Apprenticeship Levy

The Apprenticeship Levy aims to fund three million apprenticeships in the UK by 2020. If your annual payroll is more than £3m you will pay 0.5% of the value of the payroll into the apprenticeship levy each month, the Government adds 10% to the amount you pay each month.

Every employer will receive a £15,000 allowance to offset against the levy.  The main aim is to persuade employers to take on more apprentices.  Employers will be issued with a digital voucher to enable them to purchase training from a recognised provider.

See further guidance on the following site:

The figure of £3m is based on payments to employees subject to Class 1 Secondary National Insurance Contributions (NICs) excepting those under the age of 16 or those whose earnings aren’t subject to NIC legislation.


In the first month £250,000 of wages (£3,000,000 / 12 = £250,000) is not subject to the apprenticeship levy, so to arrive at the payable figure, deduct £250,000 from the monthly pay bill and 0.5% of the balance is payable to HMRC.

In each month subsequent month, you need to compare the cumulative wages after deduction of £250,000 per month.
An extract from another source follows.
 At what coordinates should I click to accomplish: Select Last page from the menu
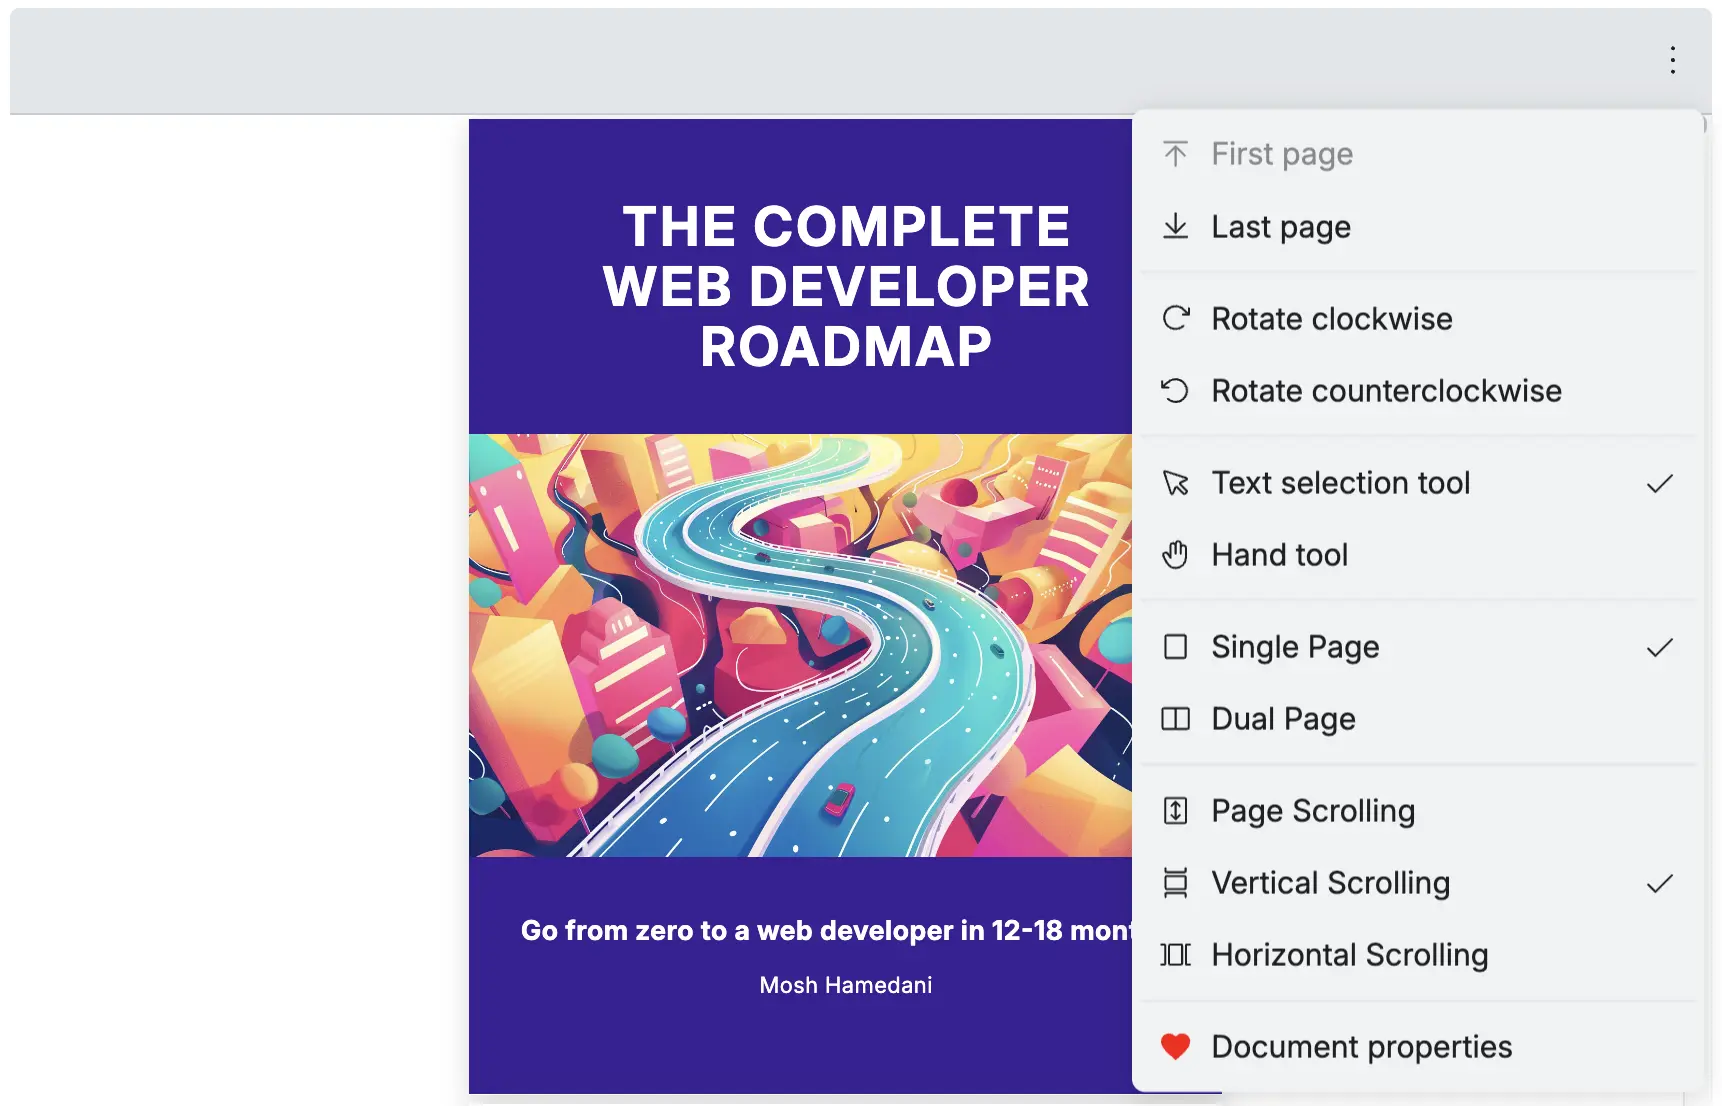[1281, 226]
For example, in month 3 a company with a cumulative wage bill of £1,200,000 can deduct £750,000 (£250,000 x 3) from this and the cumulative apprenticeship levy is therefore £450,000 x 0.5%= £2,250. The amount payable in month 3 is therefore £2,250 less the payments made in the previous two months.
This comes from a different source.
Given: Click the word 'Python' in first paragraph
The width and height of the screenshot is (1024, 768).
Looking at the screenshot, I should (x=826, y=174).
Please note the figure of £3m includes any connected companies’ payrolls, so even if the production pay bill is less than £3m you still need to find out if your company is owned by a group whose payroll as a whole exceeds the £3m.
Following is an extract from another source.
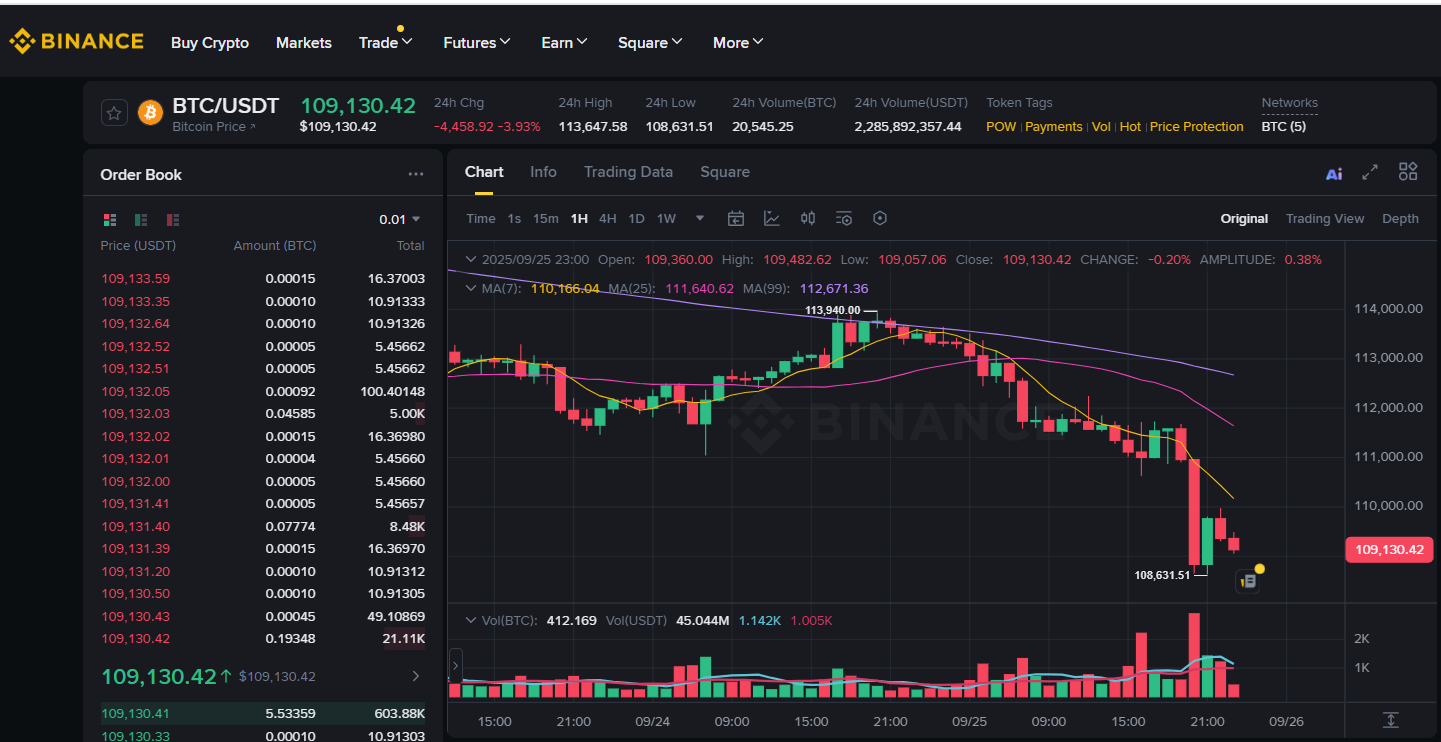Launch the Binance Ai chart assistant
Viewport: 1441px width, 742px height.
click(1334, 172)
You must report Apprenticeship Levy payments to HMRC from the start of the tax year if you either had a payroll of over £3m in the previous tax year or you think your annual payroll for the new tax year will be more than £3m.

If at any point in the tax year it becomes apparent your annual payroll will exceed £3m you must start reporting.

If you’ve started paying Apprenticeship Levy and it turns out your payroll will be less than £3m you’ll still need to continue reporting it until the end of the tax year.

Any information upon which the levy payment has been calculated must be recorded and kept for at least 3 years after the tax year which they relate to.


The Apprenticeship Levy should be paid in the same way as Income Tax or National Insurance Contributions via the PAYE process.  Any overpayments will be refunded as a PAYE refund.


An SPV that will be short-lived (i.e. operate for less than a whole financial year) will still have to pay the levy if it is liable for Class 1 secondary NICs.

Companies set up part way through the tax year will have the full £15,000 allowance available.


There are very specific rules governing what the funds in the account can be used for.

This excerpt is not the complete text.